Problem statement ::
Could you return the data verbatim, from its first line up to and including the line with "(x=56, y=626)"?

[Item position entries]
☆ ☆ ☆
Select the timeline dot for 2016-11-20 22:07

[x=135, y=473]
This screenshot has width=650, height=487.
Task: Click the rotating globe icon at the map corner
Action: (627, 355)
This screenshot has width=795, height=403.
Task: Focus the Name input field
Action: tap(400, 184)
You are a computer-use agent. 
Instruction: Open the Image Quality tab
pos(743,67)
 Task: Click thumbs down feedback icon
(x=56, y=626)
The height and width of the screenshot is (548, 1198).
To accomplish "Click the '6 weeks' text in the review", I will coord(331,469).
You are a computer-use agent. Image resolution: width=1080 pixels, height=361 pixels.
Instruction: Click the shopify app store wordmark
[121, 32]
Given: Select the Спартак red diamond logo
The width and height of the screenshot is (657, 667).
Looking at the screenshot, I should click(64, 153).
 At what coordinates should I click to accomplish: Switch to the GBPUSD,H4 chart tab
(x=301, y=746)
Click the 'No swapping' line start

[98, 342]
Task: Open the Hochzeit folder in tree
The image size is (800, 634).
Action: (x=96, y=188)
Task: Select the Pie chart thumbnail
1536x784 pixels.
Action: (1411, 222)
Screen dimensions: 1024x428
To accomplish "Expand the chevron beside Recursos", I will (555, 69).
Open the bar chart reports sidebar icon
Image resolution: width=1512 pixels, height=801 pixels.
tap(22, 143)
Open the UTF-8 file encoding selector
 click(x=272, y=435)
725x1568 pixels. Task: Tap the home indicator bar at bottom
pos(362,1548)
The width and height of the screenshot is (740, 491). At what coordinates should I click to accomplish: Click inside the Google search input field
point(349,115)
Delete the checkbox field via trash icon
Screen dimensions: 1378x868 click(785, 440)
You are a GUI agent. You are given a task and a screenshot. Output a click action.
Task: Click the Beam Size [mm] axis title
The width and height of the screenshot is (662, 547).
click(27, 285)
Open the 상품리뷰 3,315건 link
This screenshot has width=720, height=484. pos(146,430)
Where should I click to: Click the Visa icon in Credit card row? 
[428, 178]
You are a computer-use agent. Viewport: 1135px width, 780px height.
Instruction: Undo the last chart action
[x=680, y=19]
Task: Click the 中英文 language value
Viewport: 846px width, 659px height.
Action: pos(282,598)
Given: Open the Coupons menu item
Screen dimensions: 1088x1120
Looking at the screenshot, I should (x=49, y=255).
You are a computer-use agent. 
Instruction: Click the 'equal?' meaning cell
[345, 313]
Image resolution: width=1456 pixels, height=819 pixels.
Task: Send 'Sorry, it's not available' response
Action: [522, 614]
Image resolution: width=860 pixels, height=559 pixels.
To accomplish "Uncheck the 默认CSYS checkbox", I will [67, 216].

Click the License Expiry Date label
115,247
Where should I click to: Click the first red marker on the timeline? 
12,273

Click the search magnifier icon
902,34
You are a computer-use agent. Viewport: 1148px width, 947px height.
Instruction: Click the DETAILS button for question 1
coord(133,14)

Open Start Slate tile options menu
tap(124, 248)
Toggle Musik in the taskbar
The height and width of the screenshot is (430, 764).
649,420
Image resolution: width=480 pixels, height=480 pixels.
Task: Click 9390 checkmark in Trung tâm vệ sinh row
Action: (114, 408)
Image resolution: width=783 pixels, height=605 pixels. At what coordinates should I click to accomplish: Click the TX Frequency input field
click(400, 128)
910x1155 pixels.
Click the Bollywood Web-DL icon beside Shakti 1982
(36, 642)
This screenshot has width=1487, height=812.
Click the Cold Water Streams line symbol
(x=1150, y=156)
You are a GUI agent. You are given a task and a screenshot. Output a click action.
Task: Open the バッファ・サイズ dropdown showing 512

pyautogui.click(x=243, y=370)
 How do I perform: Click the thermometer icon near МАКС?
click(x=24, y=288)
☆ ☆ ☆
Output below ::
Select the timeline dot for 2016-11-20 22:07

[x=135, y=473]
This screenshot has width=650, height=487.
Task: Click the rotating globe icon at the map corner
Action: (627, 355)
This screenshot has width=795, height=403.
Task: Focus the Name input field
Action: tap(400, 184)
You are a computer-use agent. 
Instruction: Open the Image Quality tab
pos(743,67)
 Task: Click thumbs down feedback icon
(x=56, y=626)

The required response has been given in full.